- Original film poster
- Directed by: Marshall Thompson
- Written by: Jack Lewis Jane Wardell
- Story by: Jack Lewis
- Produced by: Wray Davis
- Starring: Marshall Thompson Enrique Magalona Mario Barri Kieu Chinh
- Cinematography: Emmanuel I. Rojas
- Edited by: Orven Schanzer Basil Wrangell
- Music by: Richard LaSalle
- Production company: Kingman Productions
- Distributed by: Allied Artists
- Release date: February 5, 1964 (US);
- Running time: 80 minutes
- Country: United States
- Languages: English Vietnamese

= A Yank in Viet-Nam =

1964 film by Marshall Thompson

A Yank in Viet-Nam is a 1964 war drama film.
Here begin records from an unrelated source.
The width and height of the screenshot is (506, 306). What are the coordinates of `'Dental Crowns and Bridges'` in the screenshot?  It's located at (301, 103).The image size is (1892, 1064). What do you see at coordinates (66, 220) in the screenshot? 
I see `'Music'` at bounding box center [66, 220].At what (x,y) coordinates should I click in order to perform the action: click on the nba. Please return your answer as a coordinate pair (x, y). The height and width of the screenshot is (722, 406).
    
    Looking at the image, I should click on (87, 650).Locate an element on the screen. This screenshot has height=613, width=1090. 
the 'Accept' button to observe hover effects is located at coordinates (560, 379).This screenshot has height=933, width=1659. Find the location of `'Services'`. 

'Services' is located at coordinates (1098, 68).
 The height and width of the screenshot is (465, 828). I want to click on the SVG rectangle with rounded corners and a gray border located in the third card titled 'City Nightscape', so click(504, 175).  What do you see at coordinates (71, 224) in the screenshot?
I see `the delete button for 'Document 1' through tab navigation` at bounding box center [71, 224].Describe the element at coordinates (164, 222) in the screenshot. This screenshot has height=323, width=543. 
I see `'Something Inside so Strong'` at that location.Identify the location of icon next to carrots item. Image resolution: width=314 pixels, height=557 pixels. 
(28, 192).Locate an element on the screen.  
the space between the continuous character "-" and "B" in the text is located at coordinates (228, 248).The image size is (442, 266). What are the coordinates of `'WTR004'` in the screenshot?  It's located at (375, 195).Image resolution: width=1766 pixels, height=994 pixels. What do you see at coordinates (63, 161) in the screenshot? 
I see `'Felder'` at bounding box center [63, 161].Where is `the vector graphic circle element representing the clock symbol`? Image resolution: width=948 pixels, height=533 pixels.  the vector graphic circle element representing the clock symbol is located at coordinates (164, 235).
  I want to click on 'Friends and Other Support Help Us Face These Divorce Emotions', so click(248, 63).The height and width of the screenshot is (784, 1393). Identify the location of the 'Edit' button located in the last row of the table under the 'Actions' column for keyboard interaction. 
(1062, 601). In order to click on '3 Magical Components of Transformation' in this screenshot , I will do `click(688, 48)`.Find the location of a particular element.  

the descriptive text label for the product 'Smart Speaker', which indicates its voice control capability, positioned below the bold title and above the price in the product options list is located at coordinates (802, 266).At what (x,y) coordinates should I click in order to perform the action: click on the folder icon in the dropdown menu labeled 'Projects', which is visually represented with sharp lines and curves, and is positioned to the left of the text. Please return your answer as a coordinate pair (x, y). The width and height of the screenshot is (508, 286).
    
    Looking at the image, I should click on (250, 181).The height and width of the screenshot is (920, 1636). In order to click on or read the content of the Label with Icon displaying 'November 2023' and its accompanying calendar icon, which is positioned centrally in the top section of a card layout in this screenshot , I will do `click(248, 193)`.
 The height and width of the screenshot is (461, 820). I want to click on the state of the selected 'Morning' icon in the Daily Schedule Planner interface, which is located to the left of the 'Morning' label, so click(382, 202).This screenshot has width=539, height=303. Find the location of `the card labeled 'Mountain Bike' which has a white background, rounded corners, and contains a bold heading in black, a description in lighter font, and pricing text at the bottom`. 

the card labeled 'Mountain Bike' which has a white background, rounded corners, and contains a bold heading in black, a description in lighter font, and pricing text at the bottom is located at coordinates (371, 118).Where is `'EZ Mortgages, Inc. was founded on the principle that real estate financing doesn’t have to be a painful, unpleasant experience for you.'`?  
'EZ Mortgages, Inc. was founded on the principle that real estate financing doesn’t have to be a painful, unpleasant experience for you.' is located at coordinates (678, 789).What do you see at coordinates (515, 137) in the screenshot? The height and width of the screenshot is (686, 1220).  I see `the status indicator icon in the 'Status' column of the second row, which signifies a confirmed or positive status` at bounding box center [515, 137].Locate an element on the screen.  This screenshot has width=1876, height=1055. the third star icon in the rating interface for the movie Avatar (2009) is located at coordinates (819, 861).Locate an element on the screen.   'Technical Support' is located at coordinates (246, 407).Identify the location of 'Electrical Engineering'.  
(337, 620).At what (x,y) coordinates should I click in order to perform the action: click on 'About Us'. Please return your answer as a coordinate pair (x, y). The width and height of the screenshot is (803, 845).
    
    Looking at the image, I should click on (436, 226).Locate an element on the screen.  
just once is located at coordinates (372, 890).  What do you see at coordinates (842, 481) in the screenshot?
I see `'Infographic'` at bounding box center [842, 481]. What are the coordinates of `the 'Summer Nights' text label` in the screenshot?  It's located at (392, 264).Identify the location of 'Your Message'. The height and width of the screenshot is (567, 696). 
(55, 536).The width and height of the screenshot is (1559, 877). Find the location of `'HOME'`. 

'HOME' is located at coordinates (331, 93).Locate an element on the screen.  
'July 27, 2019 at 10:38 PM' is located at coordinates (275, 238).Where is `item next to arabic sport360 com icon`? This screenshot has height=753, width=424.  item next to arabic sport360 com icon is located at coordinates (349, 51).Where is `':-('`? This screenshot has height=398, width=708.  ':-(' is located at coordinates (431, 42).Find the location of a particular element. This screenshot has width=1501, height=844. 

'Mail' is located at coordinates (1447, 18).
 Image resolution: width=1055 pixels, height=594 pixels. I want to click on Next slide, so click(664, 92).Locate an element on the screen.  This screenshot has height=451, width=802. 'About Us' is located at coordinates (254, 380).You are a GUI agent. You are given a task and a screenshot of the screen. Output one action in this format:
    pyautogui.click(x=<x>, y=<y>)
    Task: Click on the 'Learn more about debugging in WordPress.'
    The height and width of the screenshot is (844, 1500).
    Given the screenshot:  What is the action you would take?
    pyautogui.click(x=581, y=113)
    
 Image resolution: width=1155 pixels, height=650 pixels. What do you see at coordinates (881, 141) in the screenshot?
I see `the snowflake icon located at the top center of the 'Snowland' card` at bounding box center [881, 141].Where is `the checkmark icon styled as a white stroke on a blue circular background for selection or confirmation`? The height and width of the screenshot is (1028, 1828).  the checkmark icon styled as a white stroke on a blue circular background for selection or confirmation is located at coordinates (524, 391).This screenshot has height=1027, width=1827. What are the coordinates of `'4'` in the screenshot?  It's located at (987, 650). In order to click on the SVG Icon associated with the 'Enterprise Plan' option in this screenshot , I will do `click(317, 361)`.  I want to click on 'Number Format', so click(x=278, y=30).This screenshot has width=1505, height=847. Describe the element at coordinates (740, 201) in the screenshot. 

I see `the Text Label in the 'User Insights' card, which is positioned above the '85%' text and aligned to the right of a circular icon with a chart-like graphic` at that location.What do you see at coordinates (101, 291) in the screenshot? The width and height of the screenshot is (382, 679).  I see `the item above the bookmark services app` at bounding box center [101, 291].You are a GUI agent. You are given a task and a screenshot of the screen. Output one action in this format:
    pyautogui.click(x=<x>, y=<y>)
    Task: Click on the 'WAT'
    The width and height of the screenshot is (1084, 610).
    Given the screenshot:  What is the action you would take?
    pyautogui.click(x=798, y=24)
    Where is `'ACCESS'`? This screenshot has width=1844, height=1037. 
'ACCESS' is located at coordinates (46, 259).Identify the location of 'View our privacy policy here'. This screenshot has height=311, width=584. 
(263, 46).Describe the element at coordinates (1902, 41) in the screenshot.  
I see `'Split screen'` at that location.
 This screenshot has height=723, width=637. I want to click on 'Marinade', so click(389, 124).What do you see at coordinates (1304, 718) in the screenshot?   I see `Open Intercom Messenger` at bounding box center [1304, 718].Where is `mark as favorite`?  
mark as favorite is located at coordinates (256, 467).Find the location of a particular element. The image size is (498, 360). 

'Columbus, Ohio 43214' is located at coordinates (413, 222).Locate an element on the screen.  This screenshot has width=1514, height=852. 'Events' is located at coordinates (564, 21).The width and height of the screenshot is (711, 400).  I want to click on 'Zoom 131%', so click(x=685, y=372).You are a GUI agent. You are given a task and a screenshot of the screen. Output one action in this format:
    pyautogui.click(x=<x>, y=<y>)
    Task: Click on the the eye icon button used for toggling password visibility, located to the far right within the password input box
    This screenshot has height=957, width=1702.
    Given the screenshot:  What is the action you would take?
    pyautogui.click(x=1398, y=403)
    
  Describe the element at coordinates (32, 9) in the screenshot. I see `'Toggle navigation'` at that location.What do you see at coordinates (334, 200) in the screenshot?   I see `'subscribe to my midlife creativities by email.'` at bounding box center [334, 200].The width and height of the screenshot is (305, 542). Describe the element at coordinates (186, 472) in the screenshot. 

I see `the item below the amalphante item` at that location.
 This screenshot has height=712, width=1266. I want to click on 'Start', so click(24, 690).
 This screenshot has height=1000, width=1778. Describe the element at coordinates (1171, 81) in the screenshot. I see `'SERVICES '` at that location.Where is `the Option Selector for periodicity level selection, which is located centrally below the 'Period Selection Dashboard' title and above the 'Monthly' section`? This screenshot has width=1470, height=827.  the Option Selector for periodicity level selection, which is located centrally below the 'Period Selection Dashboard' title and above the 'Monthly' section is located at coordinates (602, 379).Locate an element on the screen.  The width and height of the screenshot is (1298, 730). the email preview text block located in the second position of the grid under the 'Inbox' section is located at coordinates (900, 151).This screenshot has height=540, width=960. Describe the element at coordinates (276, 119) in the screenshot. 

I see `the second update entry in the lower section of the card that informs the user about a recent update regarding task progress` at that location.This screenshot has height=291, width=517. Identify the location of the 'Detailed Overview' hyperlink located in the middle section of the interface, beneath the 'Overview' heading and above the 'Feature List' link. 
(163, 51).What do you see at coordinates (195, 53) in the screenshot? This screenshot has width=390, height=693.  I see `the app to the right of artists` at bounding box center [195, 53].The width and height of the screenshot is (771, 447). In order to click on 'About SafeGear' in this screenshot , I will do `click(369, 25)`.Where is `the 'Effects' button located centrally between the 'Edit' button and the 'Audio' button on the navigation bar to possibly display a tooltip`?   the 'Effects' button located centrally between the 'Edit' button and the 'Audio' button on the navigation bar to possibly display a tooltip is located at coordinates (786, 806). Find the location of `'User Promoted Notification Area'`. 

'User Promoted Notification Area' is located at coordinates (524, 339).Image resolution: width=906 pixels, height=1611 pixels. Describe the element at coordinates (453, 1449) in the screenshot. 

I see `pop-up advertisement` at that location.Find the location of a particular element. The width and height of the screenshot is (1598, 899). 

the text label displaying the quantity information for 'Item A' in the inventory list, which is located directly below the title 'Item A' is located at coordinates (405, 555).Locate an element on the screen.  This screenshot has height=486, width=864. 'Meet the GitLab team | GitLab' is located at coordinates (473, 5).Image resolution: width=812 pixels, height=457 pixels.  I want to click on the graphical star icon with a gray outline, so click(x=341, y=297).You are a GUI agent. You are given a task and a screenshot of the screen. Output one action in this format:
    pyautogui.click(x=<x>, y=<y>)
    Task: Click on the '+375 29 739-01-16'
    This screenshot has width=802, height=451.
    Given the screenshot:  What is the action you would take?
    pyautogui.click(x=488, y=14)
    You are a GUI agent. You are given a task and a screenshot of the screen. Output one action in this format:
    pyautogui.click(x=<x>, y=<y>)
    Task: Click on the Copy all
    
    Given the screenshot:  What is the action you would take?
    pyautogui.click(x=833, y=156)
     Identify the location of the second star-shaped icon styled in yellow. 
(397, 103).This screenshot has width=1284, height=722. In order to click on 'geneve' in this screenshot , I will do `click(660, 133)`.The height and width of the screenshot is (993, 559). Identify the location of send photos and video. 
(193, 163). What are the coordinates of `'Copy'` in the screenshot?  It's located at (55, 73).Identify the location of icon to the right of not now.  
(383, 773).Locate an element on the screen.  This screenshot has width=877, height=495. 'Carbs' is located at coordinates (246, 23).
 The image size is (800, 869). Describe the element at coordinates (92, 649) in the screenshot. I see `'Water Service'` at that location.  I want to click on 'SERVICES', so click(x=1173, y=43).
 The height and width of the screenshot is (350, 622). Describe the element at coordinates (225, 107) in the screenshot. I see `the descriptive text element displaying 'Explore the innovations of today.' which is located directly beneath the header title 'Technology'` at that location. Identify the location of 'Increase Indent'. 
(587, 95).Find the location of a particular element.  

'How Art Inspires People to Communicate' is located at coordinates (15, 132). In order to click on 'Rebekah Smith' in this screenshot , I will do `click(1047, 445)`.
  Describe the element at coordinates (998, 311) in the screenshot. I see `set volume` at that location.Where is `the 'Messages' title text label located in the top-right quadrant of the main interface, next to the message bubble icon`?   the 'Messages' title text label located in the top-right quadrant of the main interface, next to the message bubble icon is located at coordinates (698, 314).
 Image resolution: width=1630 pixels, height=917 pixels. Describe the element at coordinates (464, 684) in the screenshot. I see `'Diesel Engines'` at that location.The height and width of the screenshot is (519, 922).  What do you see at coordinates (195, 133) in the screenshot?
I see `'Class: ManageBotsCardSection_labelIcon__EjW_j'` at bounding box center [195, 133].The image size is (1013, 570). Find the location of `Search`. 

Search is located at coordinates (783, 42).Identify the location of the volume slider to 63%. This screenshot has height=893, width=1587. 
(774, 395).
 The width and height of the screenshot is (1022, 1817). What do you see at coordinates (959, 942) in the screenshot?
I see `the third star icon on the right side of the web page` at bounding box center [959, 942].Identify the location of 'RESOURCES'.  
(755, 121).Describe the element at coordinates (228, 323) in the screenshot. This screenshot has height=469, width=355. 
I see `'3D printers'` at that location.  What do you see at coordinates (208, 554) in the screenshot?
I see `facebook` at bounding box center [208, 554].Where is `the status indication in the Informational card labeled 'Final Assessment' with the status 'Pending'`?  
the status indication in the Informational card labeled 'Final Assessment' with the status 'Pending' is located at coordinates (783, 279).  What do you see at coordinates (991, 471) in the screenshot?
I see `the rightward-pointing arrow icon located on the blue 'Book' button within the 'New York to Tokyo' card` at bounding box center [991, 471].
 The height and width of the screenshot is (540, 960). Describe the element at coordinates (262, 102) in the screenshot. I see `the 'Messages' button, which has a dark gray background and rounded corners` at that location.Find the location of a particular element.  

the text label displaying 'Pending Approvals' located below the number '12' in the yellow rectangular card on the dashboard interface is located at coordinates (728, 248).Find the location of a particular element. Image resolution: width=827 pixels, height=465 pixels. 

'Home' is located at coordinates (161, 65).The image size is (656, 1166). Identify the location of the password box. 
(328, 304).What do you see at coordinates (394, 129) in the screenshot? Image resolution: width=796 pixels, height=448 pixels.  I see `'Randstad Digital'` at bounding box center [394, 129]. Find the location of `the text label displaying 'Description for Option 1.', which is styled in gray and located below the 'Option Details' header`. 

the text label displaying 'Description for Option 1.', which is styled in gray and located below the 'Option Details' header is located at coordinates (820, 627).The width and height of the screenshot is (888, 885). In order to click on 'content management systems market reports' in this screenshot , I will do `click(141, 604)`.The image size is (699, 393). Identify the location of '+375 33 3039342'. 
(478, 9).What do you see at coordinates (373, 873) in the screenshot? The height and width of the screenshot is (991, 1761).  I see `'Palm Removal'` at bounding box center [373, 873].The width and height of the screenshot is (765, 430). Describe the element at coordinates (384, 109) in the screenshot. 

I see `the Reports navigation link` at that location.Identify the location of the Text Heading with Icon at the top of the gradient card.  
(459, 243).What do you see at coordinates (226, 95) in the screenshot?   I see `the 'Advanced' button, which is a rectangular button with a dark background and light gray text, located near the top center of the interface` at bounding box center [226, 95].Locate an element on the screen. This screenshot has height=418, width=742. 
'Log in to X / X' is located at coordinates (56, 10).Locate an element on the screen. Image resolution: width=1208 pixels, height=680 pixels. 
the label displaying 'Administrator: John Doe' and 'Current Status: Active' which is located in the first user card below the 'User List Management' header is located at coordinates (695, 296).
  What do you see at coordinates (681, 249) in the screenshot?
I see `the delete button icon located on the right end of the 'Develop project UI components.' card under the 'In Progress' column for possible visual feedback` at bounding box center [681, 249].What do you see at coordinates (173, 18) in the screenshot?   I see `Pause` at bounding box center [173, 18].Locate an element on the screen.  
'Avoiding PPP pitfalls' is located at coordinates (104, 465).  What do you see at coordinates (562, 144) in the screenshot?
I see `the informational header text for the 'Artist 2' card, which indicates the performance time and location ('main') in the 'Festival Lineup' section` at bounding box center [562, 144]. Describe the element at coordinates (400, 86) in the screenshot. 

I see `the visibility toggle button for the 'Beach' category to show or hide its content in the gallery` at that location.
It was filmed entirely in South Vietnam during the Vietnam War.

==Plot==
A pilot in the U.S. Marine Corps is shot down over the Vietnamese jungle. In his endeavor to get to safety, he meets a female guerrilla fighter (played by Kieu Chinh) and a nationalist named Hong.

==Cast==
- Marshall Thompson as The Major
- Kieu Chinh as Herself
- Mario Barri as Hong
- Enrique Magalona as Guerrilla Leader

==Production==
In addition to acting in the film, Marshall Thompson also served as the film's director. The screenplay is by Jane Wardell and Jack Lewis, based on a story by Lewis. The film was originally to be titled Year of the Tiger but in November 1963 it was retitled A Yank in Viet-Nam.